Monosodium urate (MSU) microcrystals present in bone tissues of chronic gout can be ingested by nonprofessional phagocytes like osteoblasts (OBs) that express NLRP3 (nucleotide-binding domain and leucine-rich repeat region containing family of receptor protein 3). MSU is known to activate NLRP3 inflammasomes in professional phagocytes. We have identified a new role for NLRP3 coupled to autophagy in MSU-stimulated human OBs.

METHODS

Normal human OBs cultured in vitro were investigated for their capacity for phagocytosis of MSU microcrystals by using confocal microscopy. Subsequent mineralization and matrix metalloproteinase activity were evaluated, whereas regulatory events of phagocytosis were deciphered by using signaling inhibitors, phosphokinase arrays, and small interfering RNAs.
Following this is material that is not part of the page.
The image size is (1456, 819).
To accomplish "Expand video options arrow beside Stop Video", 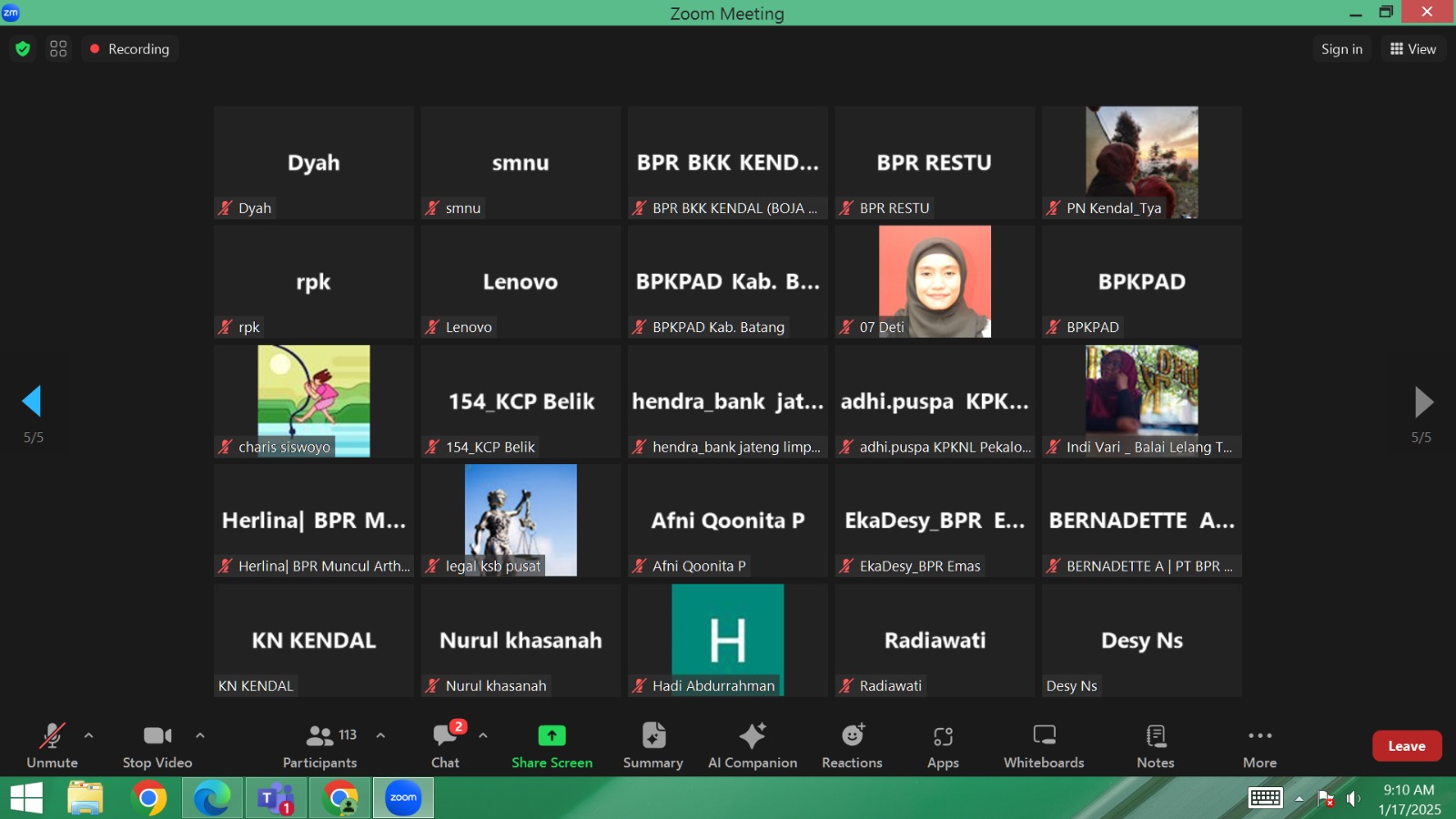I will (x=200, y=735).
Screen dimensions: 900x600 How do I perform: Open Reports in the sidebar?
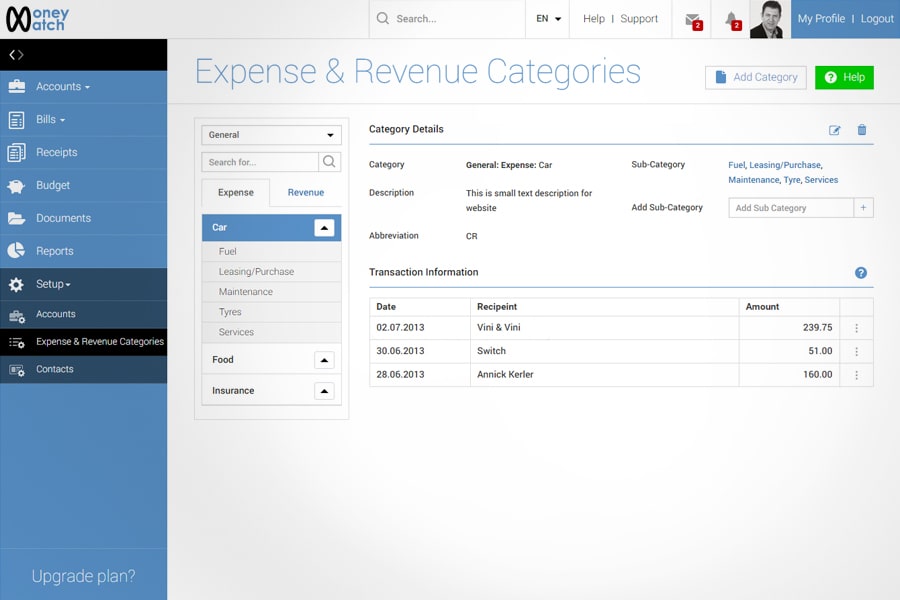coord(55,251)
Statistics were carried out by using paired or unpaired t tests, and the one-way ANOVA, followed by multiple comparison test.

RESULTS

Most of the OBs internalized MSU in vacuoles. This process depends on signaling via PI3K, protein kinase C (PKC), and spleen tyrosine kinase (Syk), but is independent of Src kinases. Simultaneously, MSU decreases phosphorylation of the protein kinases TOR (target of rapamycin) and p70S6K. MSU activates the cleavage of microtubule-associated protein light chain 3 (LC3)-I into LC3-II, and MSU microcrystals are coated with GFP-tagged LC3. However, MSU-stimulated autophagy in OBs absolutely requires the phagocytosis process. We find that MSU upregulates NLRP3, which positively controls the formation of MSU-autophagosomes in OBs. MSU does not increase death and late apoptosis of OBs, but reduces their proliferation in parallel to decreasing their competence for mineralization and to increasing their matrix metalloproteinase activity.

CONCLUSIONS

MSU microcrystals, found locally encrusted in the bone matrix of chronic gout, activate phagocytosis and NLRP3-dependent autophagy in OBs, but remain intact in permanent autophagosomes while deregulating OB functions.